Pada saat itu, setelan kristal biasa tidak akan mampu menahan sentuhanku, betapapun halus dan tanpa cela kelihatannya.
Li Yao memejamkan matanya setengah dan merentangkan benang spiritualnya ke dalam tujuh jam tangan, sambil merasakan perubahan terkecil pada komponen-komponennya dan menemukan sumber kerusakan pada jam tangan terakhir.
Tiba-tiba ia merasakan sesuatu dan membuka matanya, hanya untuk mendapati seorang gadis gemuk menatapnya dengan kebingungan sambil memegang dua gelas susu kedelai, dua butir telur rebus, dan sepiring bakpao kukus.
Ada kemungkinan bahwa gadis kecil itu baru saja melihat penampilannya.
Karena sebentar lagi akan sampai di tujuannya, Li Yao merasa cukup gembira. Dia tersenyum pada gadis kecil itu dan melambaikan tangannya.
Gadis kecil itu ragu-ragu.

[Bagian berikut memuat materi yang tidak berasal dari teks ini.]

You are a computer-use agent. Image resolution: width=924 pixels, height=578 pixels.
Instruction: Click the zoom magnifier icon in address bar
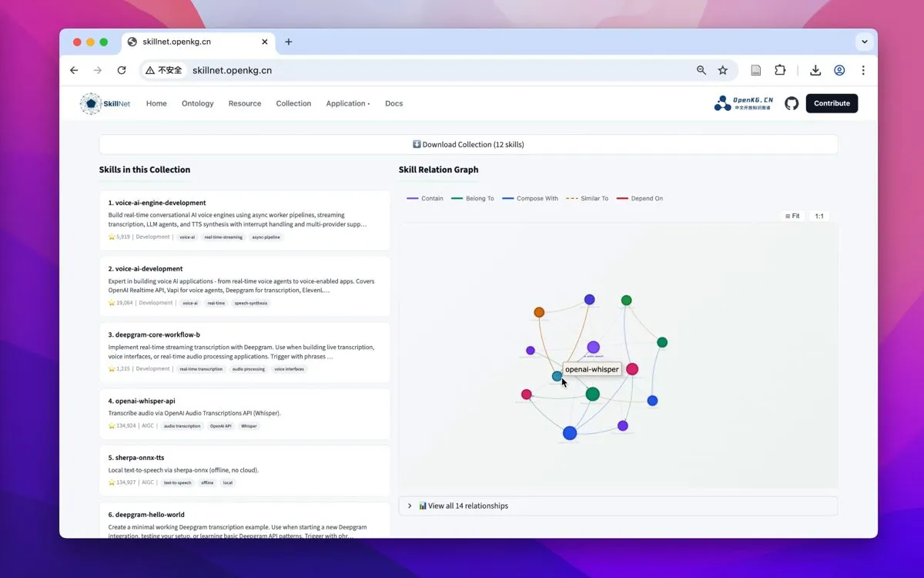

Melihat ruang makan penuh dengan orang, akhirnya dia tidak bisa menahan rasa ingin tahunya dan mengumpulkan keberanian untuk menghampiri orang asing itu dan berkata, “Kakak, apakah itu trik sulap?”
Li Yao berpikir sejenak lalu menjentikkan jarinya, memunculkan sekelompok logam merah seukuran kepalan tangan bayi.
Logam itu diberi nama ‘Emas Merah Terang’. Konon, logam ini dapat menenangkan pikiran dan meredakan ketegangan. Secara khusus, logam ini sangat membantu mencegah anak-anak menangis di malam hari dan meningkatkan kualitas tidur mereka.
Li Yao tersenyum dan berkata, “Aku akan melakukan trik sulap lain untukmu.”
Dia melipat tangannya dan menutupi Emas Merah Terang, yang sangat keras, di dalam telapak tangannya. Tangannya secara bertahap diselimuti oleh cahaya oranye yang cemerlang.
Gadis kecil itu membelalakkan matanya. “Panas sekali. Tanganmu sepertinya terbakar, kakak!”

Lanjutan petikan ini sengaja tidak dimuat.